The FCA has issued a consultation that runs until 12th Feb 2024, so it will be quite some time before the funds are available – but it’s a mouth-watering prospect.

The FCA said:

The FCA has proposed the categories of information that overseas schemes will need to submit to become recognised by the FCA under the OFR. The FCA has sought to design a regime that is efficient and effective. 

The FCA has also put forward new measures to make sure investors are aware of the protections they have, such as access to the Financial Ombudsman Service and the Financial Services Compensation Scheme, if they invest in an overseas fund.  

Sarah Pritchard added:

We want to balance making the transition into the new regime as smooth as possible for firms, while also meeting our primary objective to protect UK retail investors. With our proposed rules and guidance, we set out what we think a strong but proportionate model looks like.

I should point out that the FCA announcements make no mention of foreign ETFs specifically, and it’s always possible that they are targeting less useful products.

The main reaction from the industry has focused on the costs to IFAs, who would be required to explain where FSCS protection did not apply.

- [PARTS OF THE EXERCISE]:
[1] In the text on the FCA's overseas funds proposals, until what date does the consultation run?
[2] Please list every acronym or initialism that appears in the text on the FCA's overseas funds proposals, in order of first appearance.

- [SUPPLIED INFORMATION]:

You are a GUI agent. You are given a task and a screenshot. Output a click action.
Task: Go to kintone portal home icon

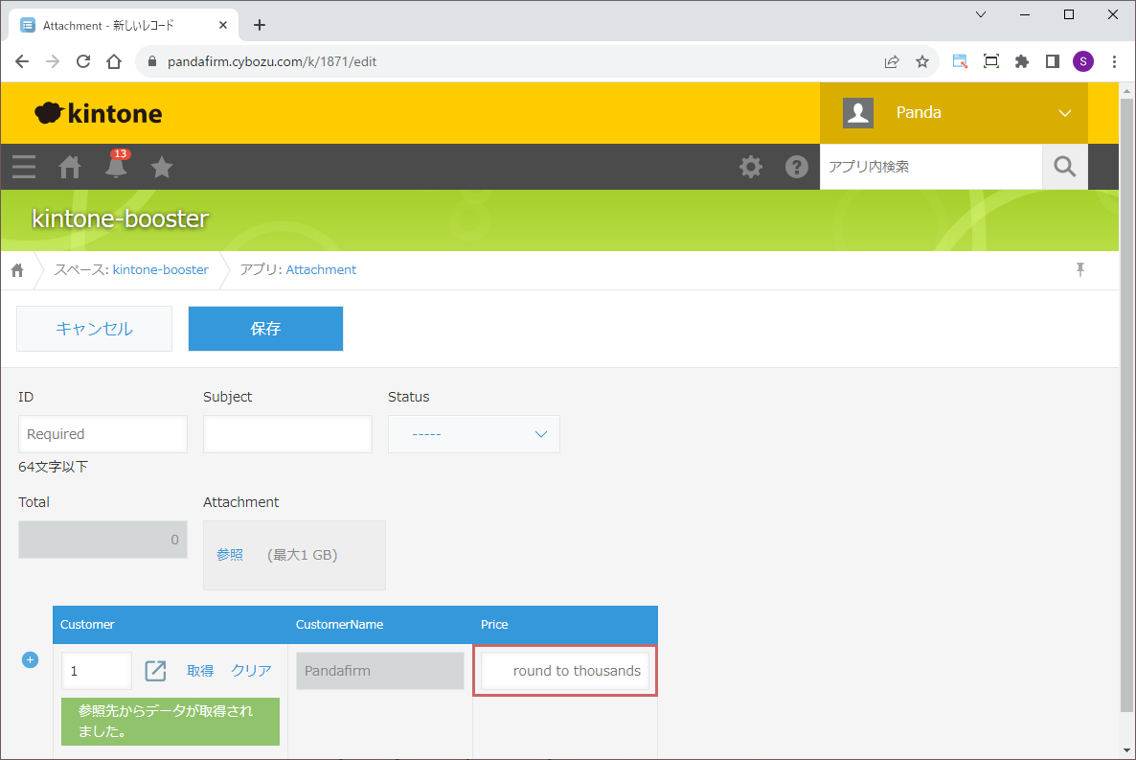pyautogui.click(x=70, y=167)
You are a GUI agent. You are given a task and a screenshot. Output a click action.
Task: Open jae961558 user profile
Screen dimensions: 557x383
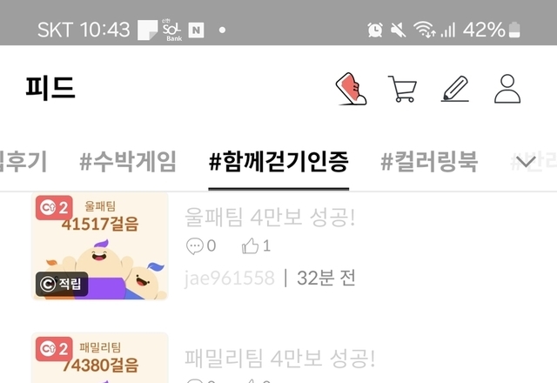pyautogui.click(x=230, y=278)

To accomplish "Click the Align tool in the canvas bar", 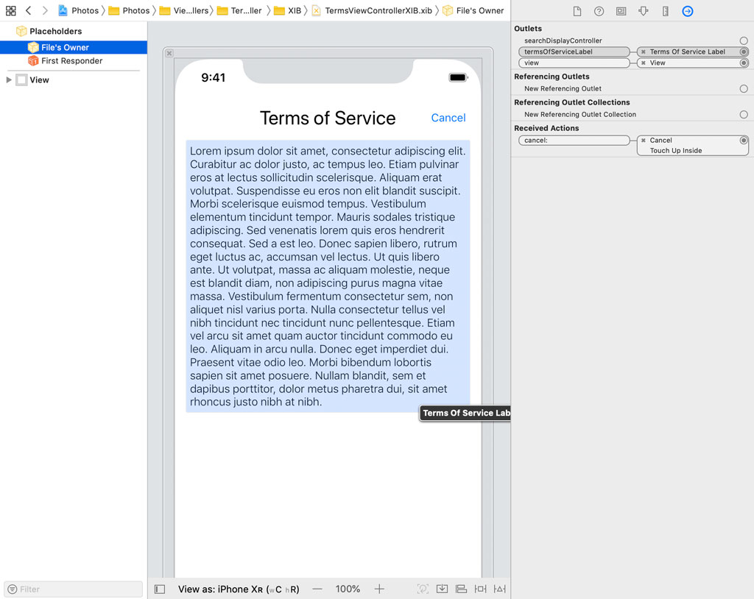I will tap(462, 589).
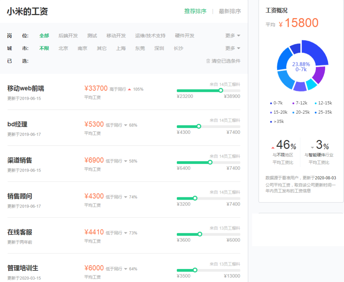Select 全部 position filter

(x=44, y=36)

- [TASK RESULTS]:
[1] 12th Feb 2024

[2] FCA, OFR, UK, ETFs, IFAs, FSCS